Earnings before interest and taxes (EBIT) more than doubled to $153 million, compared with $74 million in the prior-year quarter. EBIT margins increased nearly 700 basis points to 18.9 percent. Adjusted EBIT was $160 million, up 99 percent. Adjusted EBIT margins rose more than 600 basis points to 19.8 percent.
EPS increased to $1.93, compared with $1.11 in the prior-year quarter. Adjusted EPS rose to $2.04, compared with $1.02 in the prior-year quarter, primarily driven by higher sales, gross margin expansion and operating leverage, partially offset by higher taxes. EPS was well ahead of Wall Street’s consensus target of $1.69.
In the Sporting Products segment, sales increased to $464 million, up 56 percent, driven by strong demand, increased volume from the Remington acquisition and favorable pricing and mix.
Gross profit in the Sporting Products segment rose to $183 million, up 98 percent. Margin expansion was driven by improved pricing, volume and mix as well as operating leverage from higher volume and operating efficiencies, partially offset by higher input costs. EBIT expanded 128 percent to $151 million.
In the Outdoor Products segment, sales rose 15 percent to $345 million, led by double-digit growth across Outdoor Recreation including growth in Action Sports and Outdoor Accessories. Gross profit increased to $106 million, up 16 percent driven primarily by the acquisitions of Foresight Sports and QuietKat, partially offset by higher logistics and input costs.

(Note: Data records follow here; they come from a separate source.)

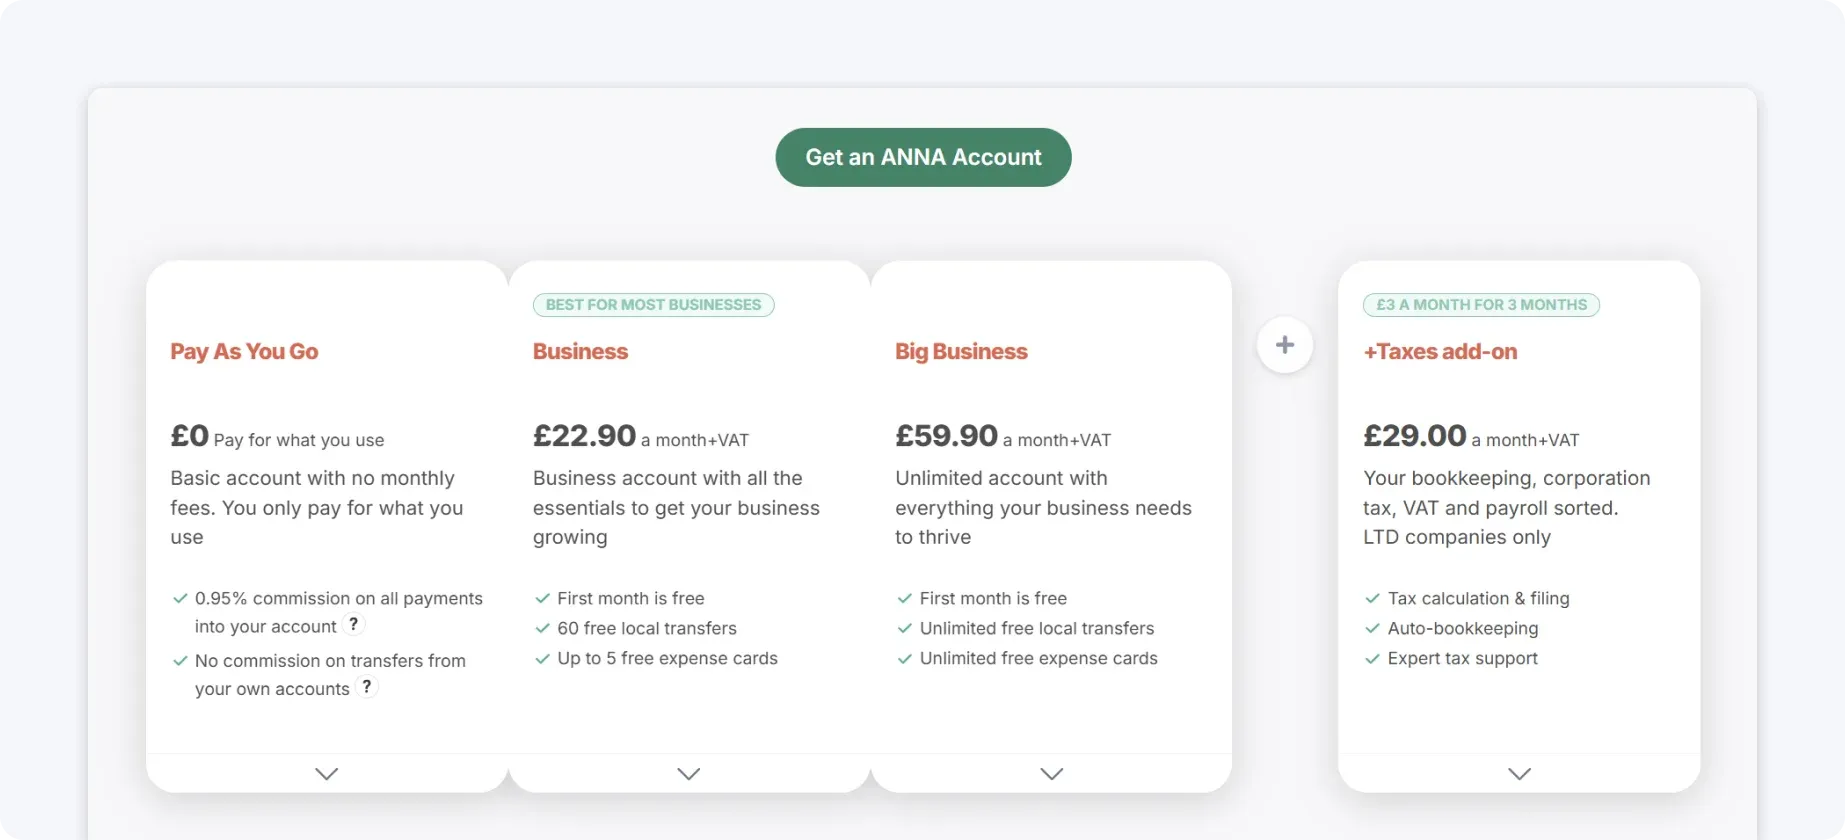The width and height of the screenshot is (1845, 840).
Task: Click the question mark beside own accounts transfers
Action: (x=366, y=687)

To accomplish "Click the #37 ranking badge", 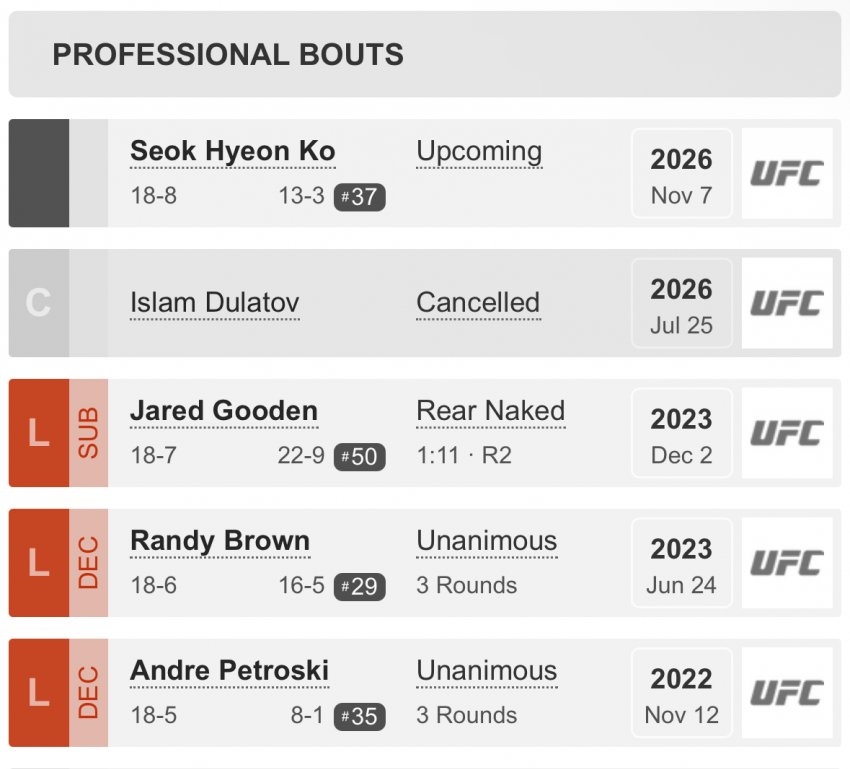I will (x=359, y=197).
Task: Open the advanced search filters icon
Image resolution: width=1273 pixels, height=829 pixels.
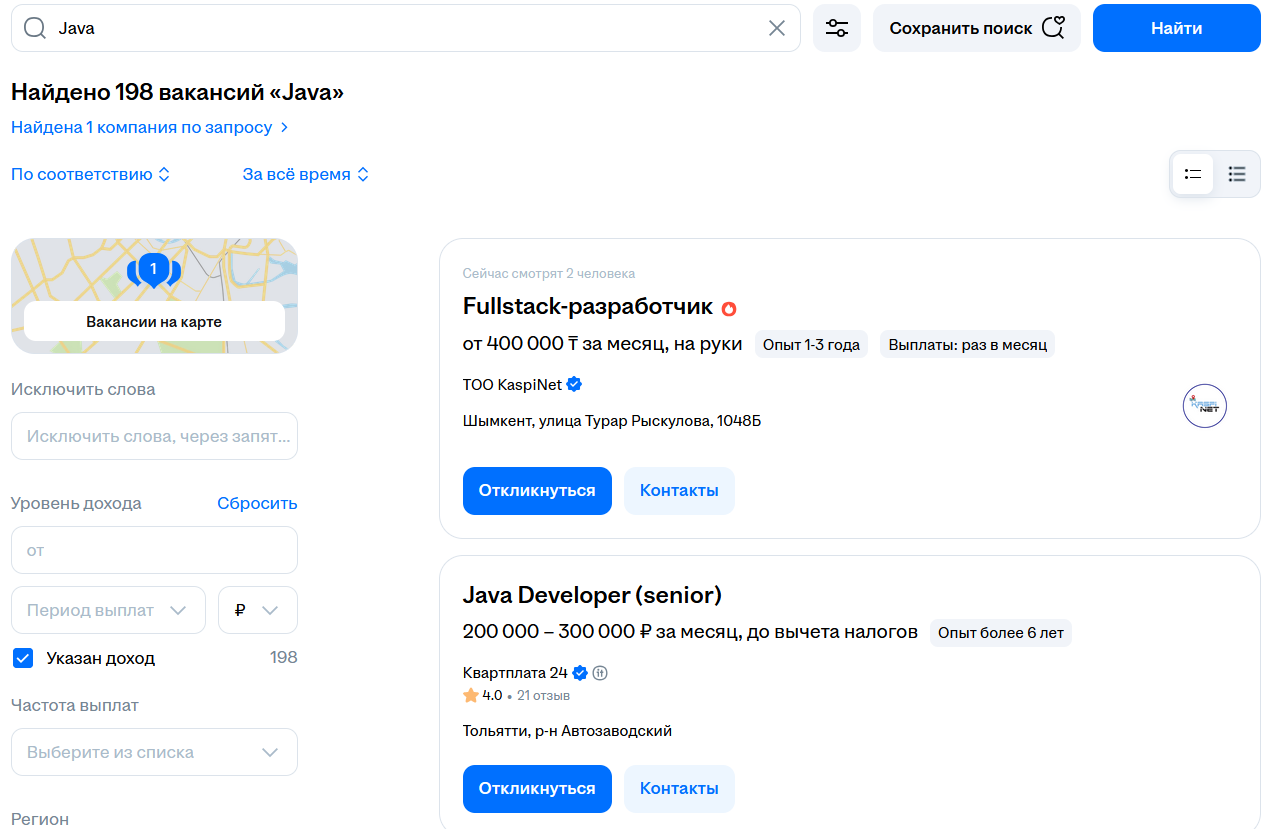Action: tap(836, 28)
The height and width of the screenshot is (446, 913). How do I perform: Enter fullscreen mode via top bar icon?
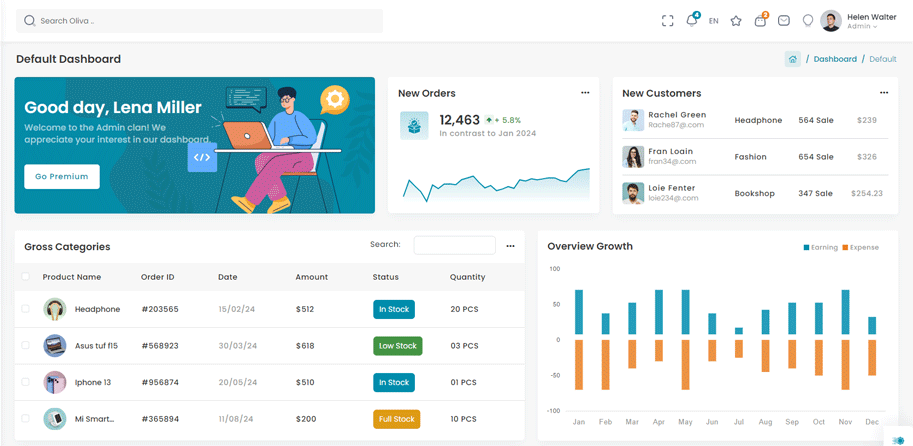(667, 21)
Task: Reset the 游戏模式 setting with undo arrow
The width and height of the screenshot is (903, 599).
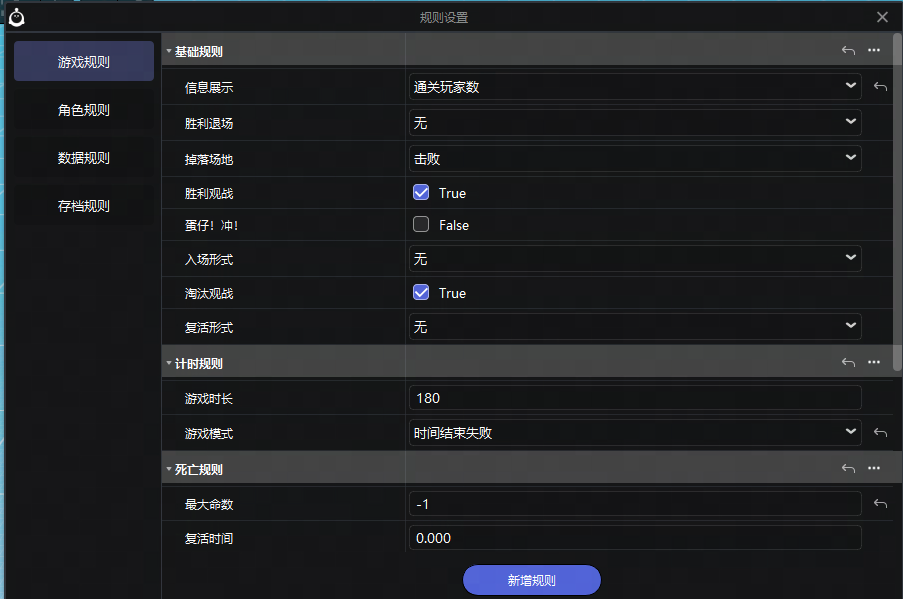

EBIT was $37 million, down 11 percent, due to higher logistics and input costs as well as higher selling and marketing expenses reflecting a return to travel and event participation, including trade shows, compared to the same period last year.
For the full year, sales rose 37 percent to more than $3 billion driven by strong consumer demand across both segments and acquisitions. Sales in the Sporting Products segment increased 55 percent to $1.7 billion while sales in the Outdoor Products segment rose 18 percent to $1.3 billion.
EPS increased to $8.00, compared with $4.44 in the prior fiscal year. Adjusted EPS rose to $8.29, or up 127 percent, compared with $3.66 in the prior fiscal year.
For its current fiscal 2023 year, Vista expects:
- Sales in a range of $3,150 million to $3,250 million, up 5 percent at the midpoint (excludes future acquisitions);
- Sporting Products sales growth in the mid-single-digit range;
- Outdoor Products sales growth in the high-single-digit range;
- Adjusted EBITDA range of 20.5 percent to 21.5 percent; and
- Adjusted earnings per share (EPS) in a range of $7.00 to $7.75
For FYQ123, the company expects:
- Sales in a range of $770 million to $790 million, up 17.7 percent at the midpoint;
- Adjusted EBITDA range of 22 percent to 22.5 percent; and
- Adjusted EPS between $1.85 to $1.95.